▶ [AIM OF THE TASK]
Beginning with the line that holds "Instruction: Click the Home page toolbar icon" and ending with the last line, please repeat the entries exactly and omit the pictures.

== DATA TO EXAMINE ==

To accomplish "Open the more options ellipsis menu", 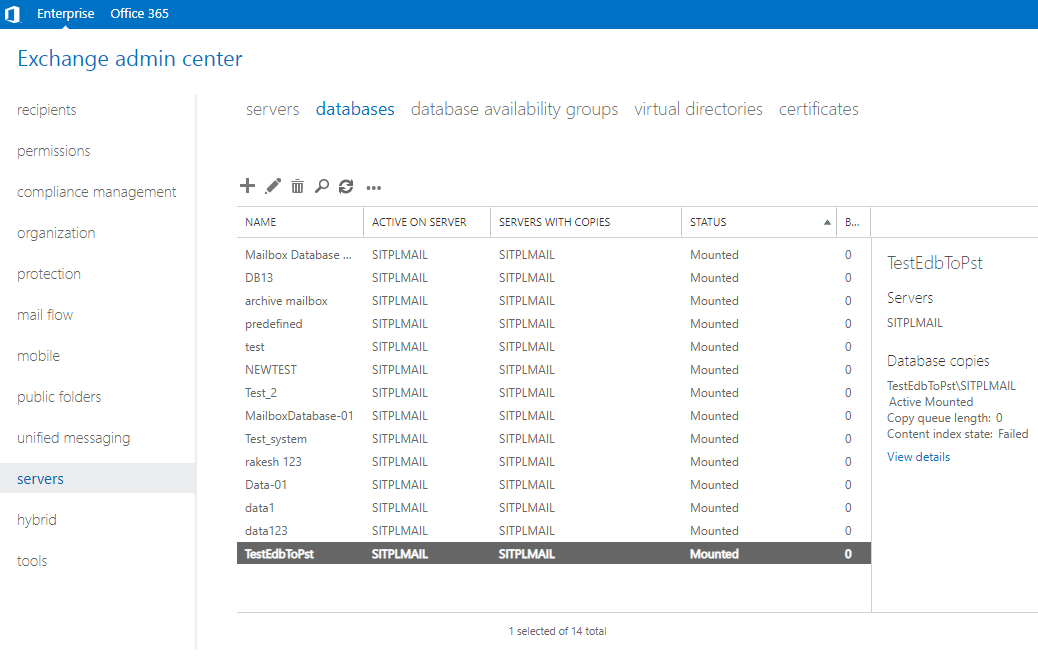I will [x=374, y=187].
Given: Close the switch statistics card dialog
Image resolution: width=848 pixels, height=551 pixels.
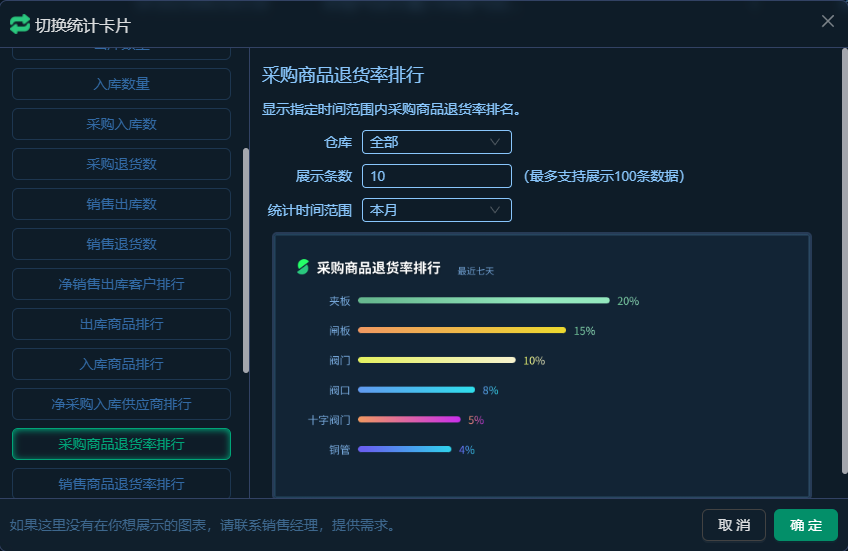Looking at the screenshot, I should tap(827, 21).
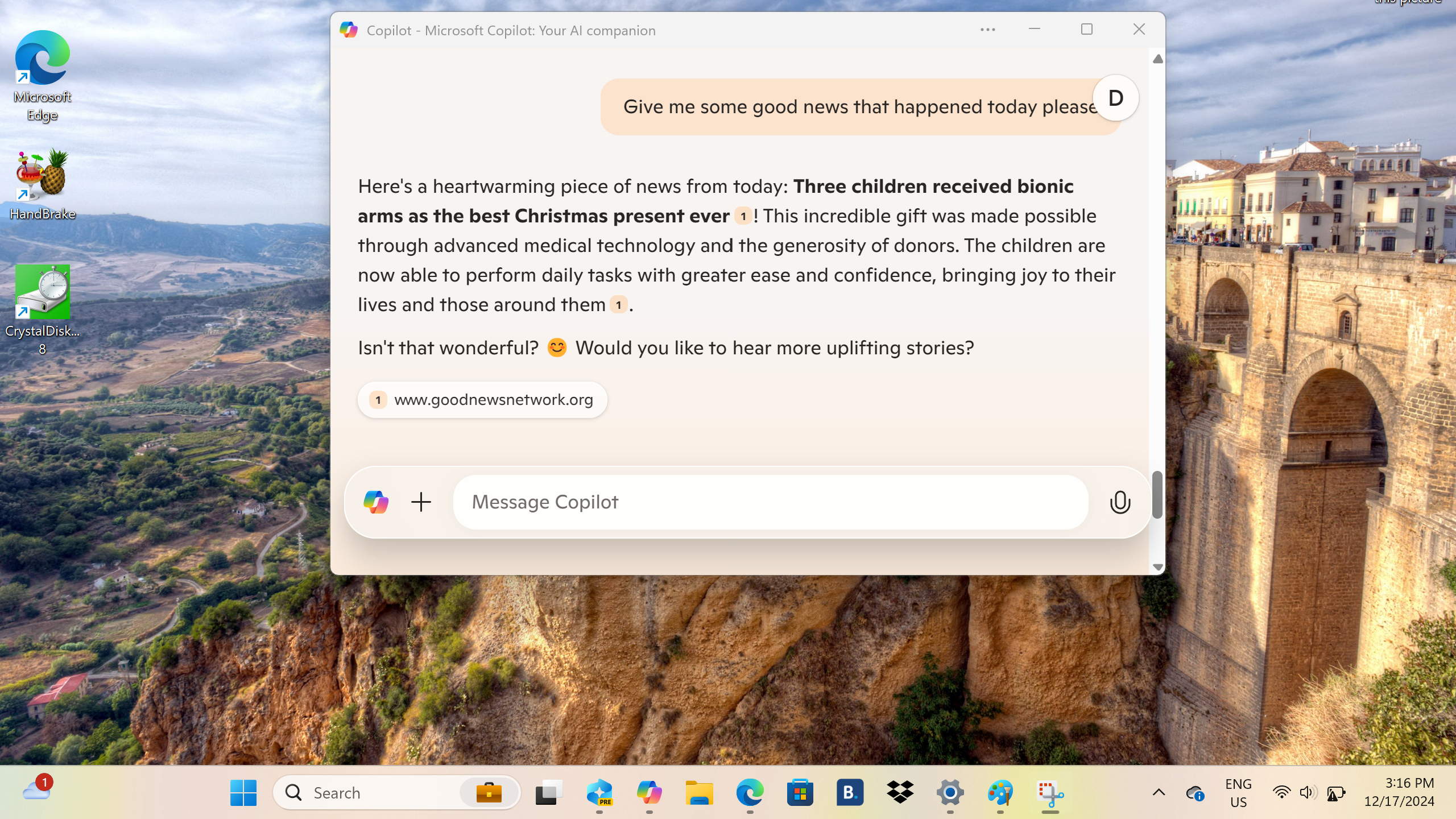Click the user avatar D
The width and height of the screenshot is (1456, 819).
(x=1115, y=98)
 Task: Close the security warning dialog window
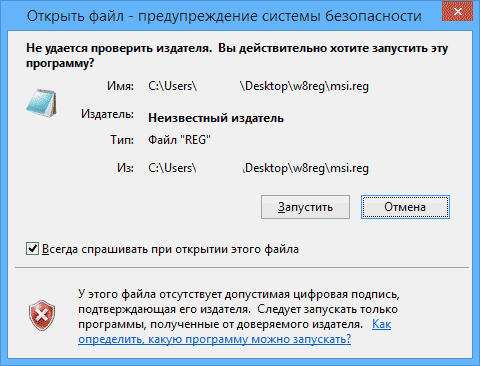pos(458,12)
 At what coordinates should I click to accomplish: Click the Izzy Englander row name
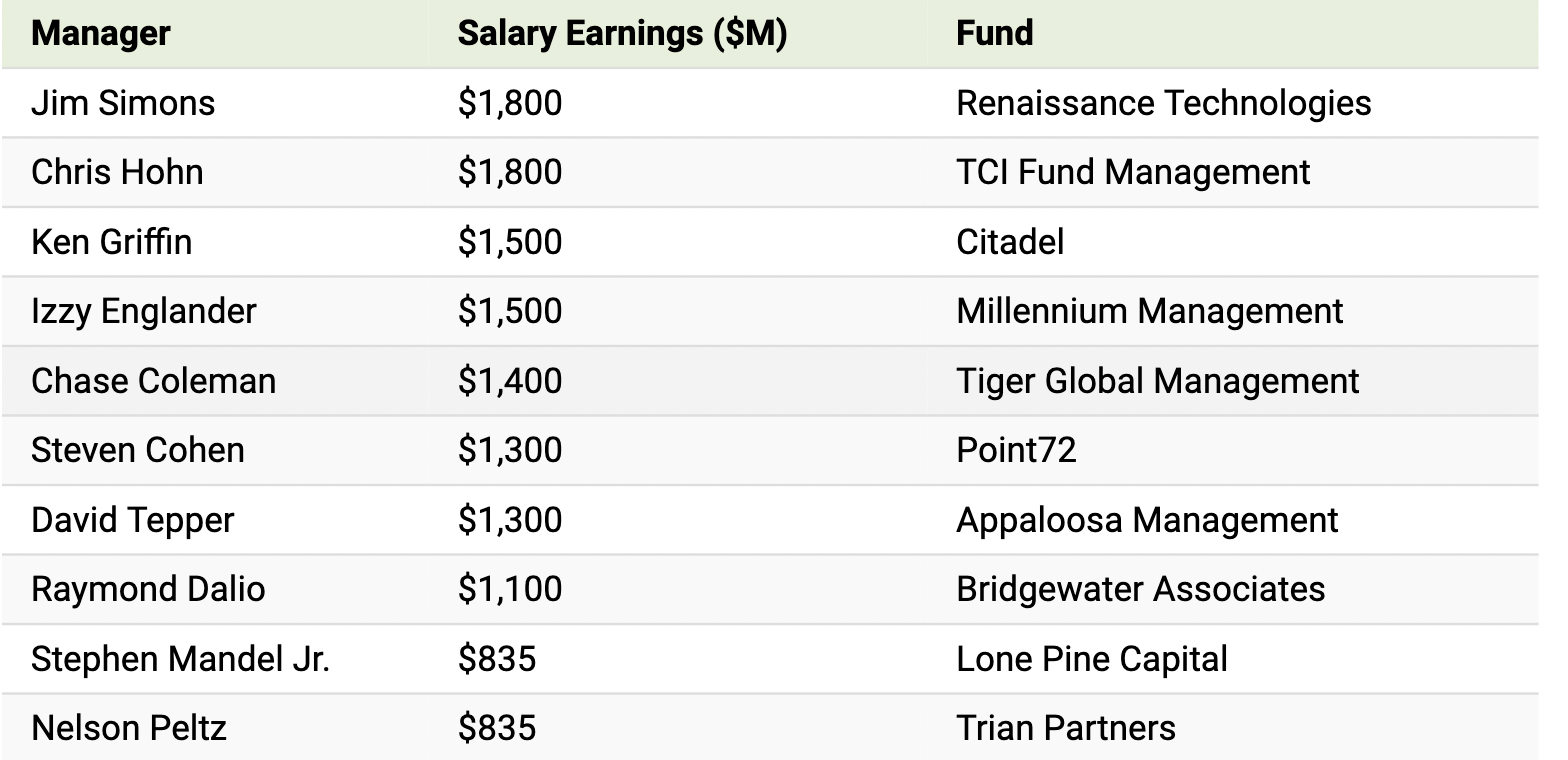[x=143, y=311]
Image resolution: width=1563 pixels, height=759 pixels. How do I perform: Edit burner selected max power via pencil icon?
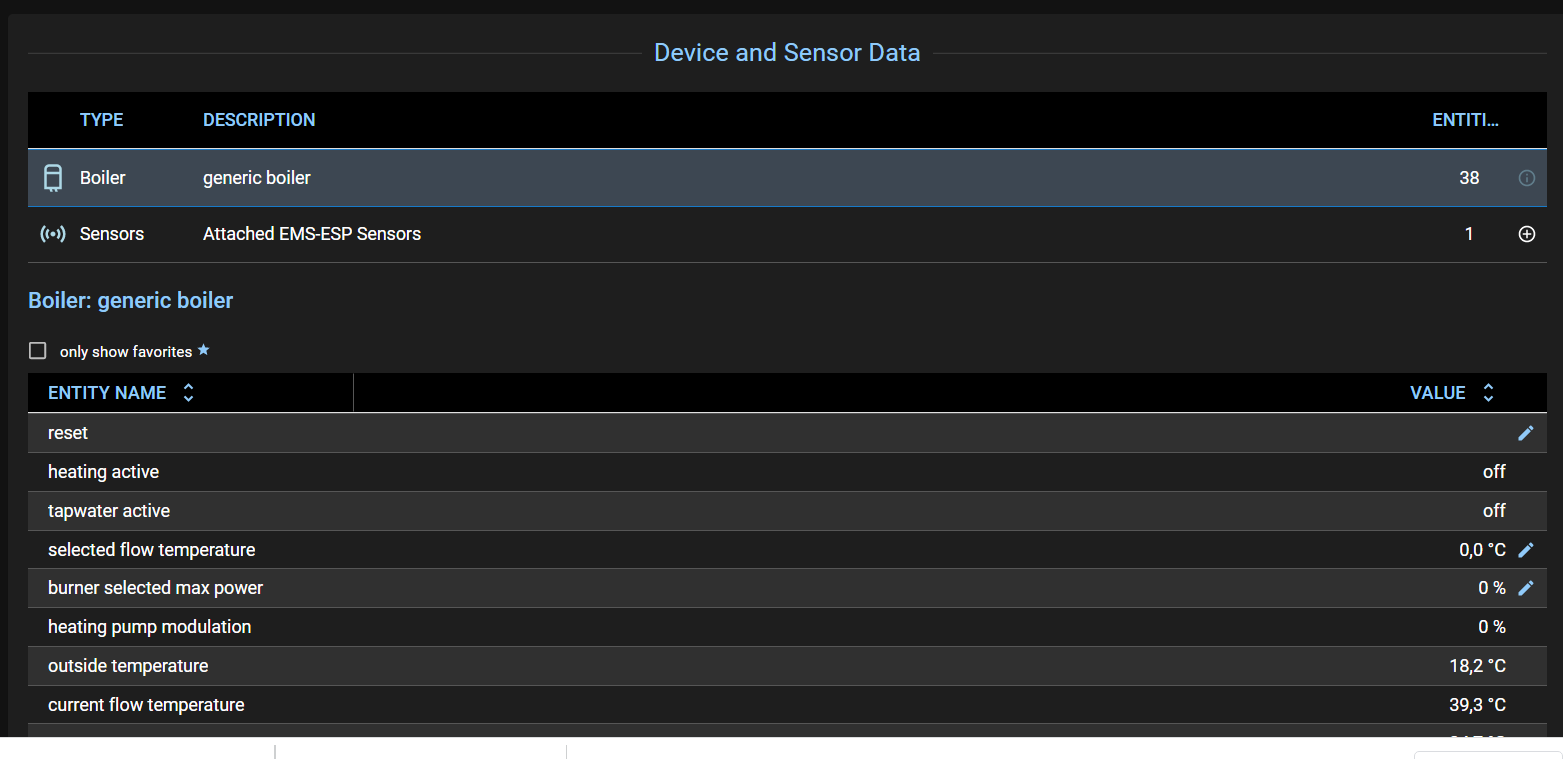[1526, 588]
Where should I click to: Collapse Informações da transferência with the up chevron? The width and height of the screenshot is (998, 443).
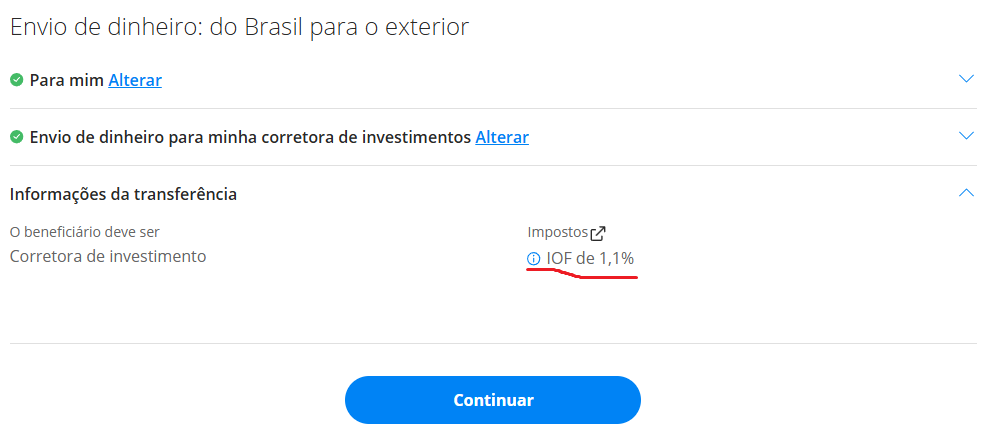[966, 192]
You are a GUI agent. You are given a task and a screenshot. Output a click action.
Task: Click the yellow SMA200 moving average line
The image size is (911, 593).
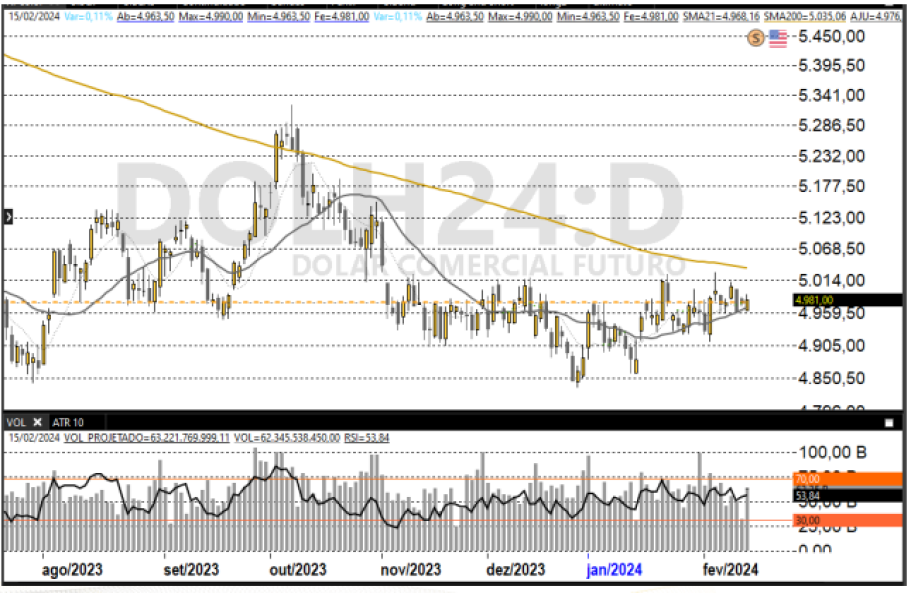tap(500, 209)
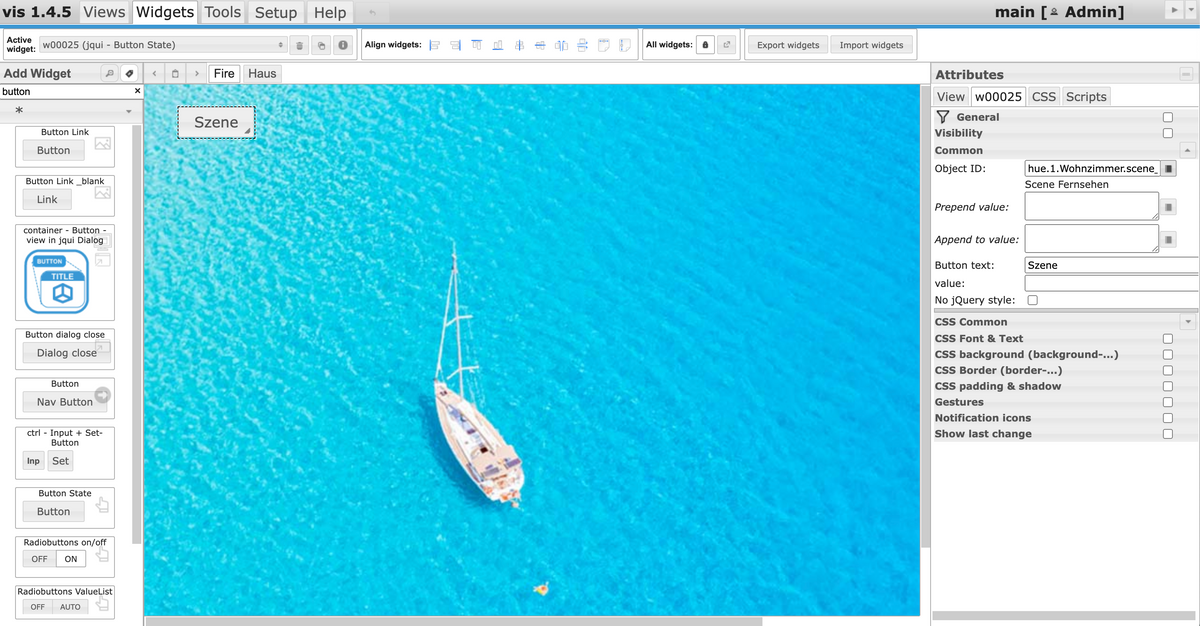
Task: Open the Tools menu
Action: 223,12
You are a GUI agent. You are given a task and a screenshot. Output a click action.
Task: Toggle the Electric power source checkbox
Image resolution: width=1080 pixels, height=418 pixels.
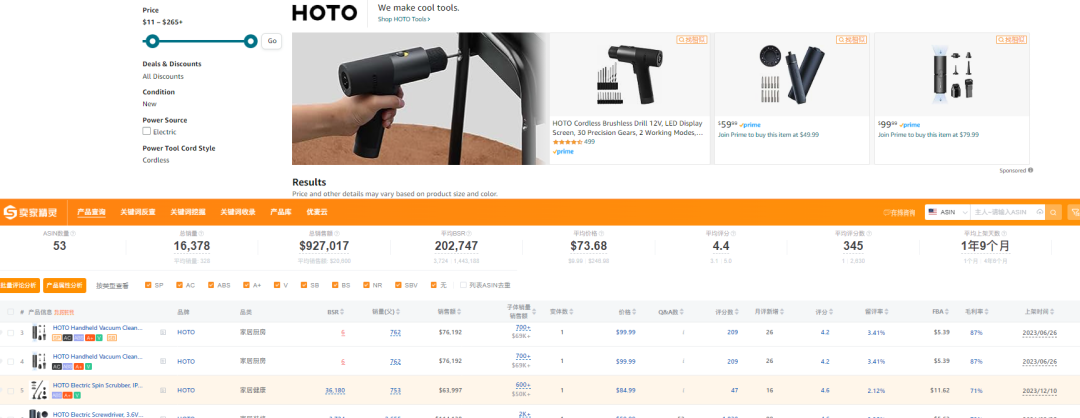click(x=147, y=131)
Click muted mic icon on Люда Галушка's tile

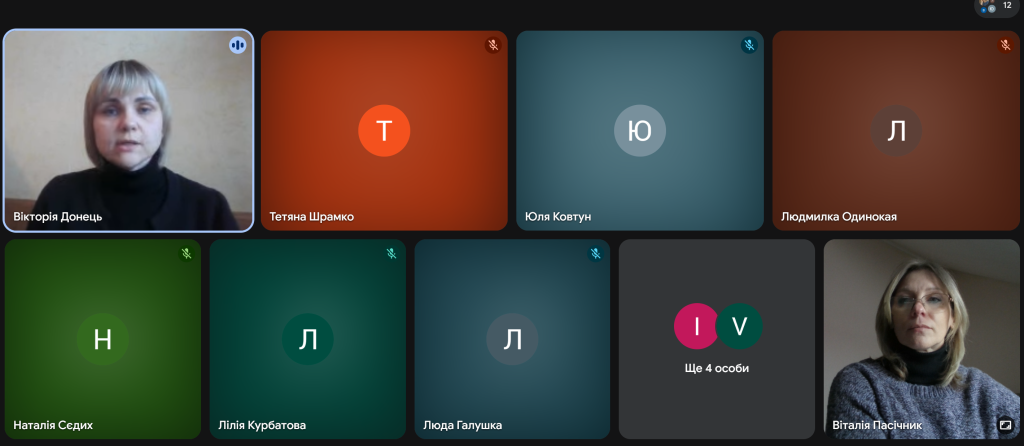[595, 254]
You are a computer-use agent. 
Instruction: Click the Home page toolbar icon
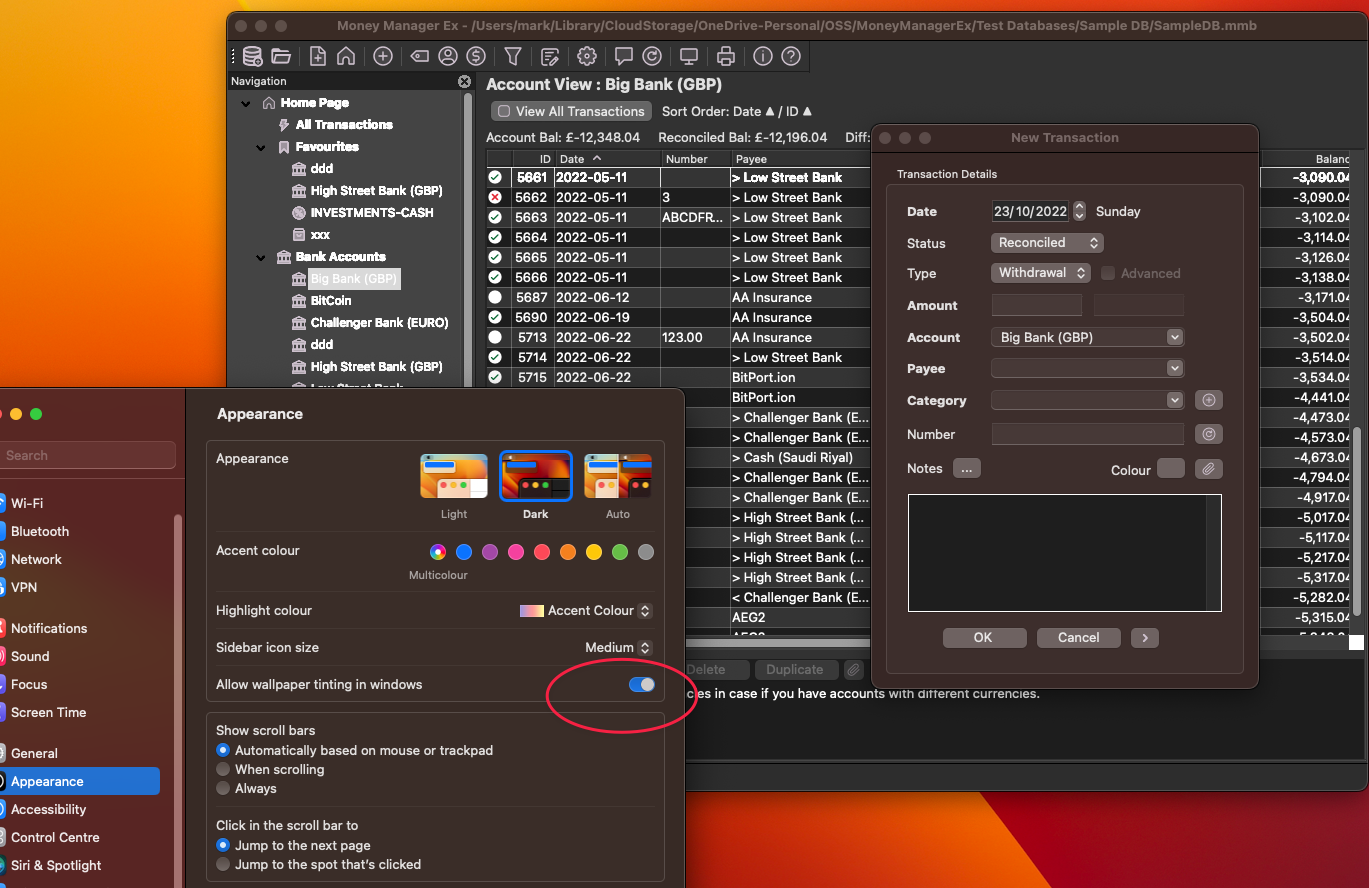(348, 56)
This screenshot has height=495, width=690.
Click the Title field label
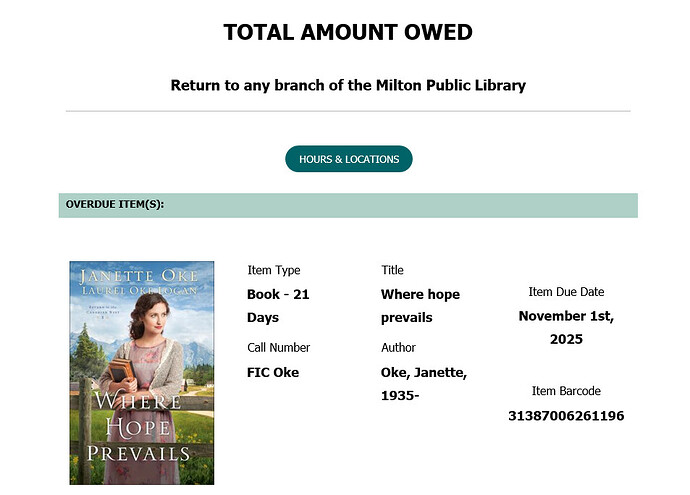point(392,270)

===

▶ [FINAL ANSWER]
Instruction: Click the Home page toolbar icon
(348, 56)
This screenshot has height=495, width=690.
Click the Title field label
point(392,270)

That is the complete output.